**Work to be completed:** Word for word, transcribe the data below from the line with "Task: Change Split by from No Split" to the line with "Click the 02:00 label on top time axis", keeping both of those lines.

*** Opening Record extracts ***

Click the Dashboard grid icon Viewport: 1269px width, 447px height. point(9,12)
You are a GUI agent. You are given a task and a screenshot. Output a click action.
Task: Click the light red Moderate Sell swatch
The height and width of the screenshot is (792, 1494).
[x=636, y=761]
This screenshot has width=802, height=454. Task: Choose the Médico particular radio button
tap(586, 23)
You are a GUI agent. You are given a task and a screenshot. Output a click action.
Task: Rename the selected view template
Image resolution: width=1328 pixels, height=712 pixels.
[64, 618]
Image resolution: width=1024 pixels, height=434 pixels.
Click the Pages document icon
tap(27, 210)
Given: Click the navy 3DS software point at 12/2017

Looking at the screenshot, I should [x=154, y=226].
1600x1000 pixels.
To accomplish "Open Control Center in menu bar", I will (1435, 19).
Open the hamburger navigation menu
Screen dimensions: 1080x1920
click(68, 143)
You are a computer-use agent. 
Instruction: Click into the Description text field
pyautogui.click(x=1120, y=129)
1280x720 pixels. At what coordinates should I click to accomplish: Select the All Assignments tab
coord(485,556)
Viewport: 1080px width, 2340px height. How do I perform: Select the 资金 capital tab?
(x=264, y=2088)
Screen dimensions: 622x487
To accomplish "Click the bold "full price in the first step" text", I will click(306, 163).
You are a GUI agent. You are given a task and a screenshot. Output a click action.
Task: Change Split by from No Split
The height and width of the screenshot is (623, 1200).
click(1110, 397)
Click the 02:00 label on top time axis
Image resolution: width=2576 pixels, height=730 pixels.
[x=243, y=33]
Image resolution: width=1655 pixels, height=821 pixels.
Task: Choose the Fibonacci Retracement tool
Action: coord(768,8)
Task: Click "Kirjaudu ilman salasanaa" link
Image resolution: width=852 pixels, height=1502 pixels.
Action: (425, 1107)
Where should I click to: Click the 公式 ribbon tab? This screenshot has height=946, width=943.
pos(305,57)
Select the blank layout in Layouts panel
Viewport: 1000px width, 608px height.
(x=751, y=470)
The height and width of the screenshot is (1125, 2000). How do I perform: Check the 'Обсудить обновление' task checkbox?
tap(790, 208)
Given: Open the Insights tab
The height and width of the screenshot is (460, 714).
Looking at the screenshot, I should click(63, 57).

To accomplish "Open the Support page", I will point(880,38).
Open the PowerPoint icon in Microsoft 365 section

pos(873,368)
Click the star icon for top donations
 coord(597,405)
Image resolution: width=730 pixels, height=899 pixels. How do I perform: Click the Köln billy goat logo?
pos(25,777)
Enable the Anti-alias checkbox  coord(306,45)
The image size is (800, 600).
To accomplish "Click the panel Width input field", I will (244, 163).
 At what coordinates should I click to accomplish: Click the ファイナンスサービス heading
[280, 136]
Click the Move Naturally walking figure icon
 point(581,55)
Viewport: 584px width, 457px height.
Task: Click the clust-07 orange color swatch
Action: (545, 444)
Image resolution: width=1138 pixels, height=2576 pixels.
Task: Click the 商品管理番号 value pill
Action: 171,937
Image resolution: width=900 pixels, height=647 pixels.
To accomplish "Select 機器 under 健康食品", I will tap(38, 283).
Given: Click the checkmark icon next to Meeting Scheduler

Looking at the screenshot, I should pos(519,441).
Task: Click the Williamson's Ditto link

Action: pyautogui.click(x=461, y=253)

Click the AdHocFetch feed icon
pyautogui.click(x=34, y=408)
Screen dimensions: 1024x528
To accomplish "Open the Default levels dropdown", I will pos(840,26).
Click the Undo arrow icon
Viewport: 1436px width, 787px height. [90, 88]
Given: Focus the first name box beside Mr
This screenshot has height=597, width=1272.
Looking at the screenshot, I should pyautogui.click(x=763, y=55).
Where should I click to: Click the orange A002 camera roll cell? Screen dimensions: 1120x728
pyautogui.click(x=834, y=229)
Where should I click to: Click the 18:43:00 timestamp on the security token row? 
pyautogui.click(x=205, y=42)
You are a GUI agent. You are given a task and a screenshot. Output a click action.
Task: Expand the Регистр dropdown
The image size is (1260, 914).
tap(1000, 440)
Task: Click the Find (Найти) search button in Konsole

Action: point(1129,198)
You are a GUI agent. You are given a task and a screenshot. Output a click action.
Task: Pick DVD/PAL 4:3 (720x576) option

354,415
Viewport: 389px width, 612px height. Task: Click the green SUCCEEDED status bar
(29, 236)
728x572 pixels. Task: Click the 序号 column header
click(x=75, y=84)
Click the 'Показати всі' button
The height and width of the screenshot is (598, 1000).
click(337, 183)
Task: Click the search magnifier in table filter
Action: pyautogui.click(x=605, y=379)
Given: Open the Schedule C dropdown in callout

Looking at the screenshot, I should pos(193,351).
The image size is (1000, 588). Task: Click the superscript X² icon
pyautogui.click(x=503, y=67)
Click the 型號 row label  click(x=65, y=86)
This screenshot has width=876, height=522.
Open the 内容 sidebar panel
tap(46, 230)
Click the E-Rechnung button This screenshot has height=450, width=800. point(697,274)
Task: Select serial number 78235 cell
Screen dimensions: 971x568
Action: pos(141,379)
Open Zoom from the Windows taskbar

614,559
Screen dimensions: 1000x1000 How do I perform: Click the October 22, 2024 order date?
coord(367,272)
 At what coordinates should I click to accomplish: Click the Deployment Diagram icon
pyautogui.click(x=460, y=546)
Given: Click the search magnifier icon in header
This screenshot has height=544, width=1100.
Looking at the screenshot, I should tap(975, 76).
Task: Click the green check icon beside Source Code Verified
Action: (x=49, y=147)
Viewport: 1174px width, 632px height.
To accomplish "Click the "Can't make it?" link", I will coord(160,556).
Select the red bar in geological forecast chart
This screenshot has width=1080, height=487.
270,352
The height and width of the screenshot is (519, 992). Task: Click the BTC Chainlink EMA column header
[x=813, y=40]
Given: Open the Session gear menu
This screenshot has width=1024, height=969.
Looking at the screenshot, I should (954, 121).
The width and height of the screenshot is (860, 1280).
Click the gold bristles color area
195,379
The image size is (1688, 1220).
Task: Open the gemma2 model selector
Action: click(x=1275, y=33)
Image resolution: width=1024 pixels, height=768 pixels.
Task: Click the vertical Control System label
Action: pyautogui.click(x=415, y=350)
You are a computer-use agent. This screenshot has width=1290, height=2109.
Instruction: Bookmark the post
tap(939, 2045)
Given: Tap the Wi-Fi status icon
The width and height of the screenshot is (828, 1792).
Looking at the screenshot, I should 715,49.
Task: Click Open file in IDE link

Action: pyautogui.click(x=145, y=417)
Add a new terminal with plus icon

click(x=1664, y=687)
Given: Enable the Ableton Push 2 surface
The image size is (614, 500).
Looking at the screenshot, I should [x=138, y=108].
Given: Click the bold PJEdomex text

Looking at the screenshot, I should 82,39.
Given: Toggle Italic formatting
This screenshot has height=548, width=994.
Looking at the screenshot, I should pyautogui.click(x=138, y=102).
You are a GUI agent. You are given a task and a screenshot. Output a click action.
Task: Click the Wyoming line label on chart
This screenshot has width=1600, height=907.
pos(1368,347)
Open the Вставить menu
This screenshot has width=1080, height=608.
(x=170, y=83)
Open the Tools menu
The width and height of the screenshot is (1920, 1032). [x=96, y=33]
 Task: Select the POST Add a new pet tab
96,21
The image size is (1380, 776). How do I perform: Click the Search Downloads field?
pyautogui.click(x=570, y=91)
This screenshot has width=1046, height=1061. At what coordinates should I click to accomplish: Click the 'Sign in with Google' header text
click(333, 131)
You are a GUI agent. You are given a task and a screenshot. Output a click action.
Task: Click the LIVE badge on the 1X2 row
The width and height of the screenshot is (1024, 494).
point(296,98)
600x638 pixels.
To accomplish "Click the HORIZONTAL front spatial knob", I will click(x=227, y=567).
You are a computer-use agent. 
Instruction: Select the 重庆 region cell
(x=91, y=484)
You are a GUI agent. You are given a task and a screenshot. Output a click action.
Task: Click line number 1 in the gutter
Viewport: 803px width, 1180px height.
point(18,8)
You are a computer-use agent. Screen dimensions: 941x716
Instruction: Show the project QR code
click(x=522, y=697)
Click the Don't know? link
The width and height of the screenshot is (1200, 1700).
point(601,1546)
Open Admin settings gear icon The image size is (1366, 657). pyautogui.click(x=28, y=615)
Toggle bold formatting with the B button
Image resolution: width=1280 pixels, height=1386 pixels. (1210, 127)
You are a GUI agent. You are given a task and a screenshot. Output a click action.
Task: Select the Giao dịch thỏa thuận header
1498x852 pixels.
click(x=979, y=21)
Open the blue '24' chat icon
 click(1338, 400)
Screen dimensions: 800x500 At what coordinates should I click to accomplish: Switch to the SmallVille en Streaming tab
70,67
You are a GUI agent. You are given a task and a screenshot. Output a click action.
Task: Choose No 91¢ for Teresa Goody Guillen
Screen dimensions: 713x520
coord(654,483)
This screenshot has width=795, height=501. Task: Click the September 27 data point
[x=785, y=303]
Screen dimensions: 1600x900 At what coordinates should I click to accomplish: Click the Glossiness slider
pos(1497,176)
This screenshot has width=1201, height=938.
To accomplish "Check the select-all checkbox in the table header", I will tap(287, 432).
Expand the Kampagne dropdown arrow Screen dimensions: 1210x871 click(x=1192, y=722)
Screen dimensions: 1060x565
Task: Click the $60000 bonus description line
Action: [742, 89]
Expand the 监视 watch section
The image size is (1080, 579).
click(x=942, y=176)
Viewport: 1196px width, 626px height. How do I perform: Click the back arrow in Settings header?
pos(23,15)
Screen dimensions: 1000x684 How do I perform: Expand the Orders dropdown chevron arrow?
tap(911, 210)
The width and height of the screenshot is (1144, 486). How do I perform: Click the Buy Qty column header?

*** Closing Record extracts ***

**Task response:**
Task: Change Split by from No Split
The height and width of the screenshot is (623, 1200).
click(1110, 397)
Click the 02:00 label on top time axis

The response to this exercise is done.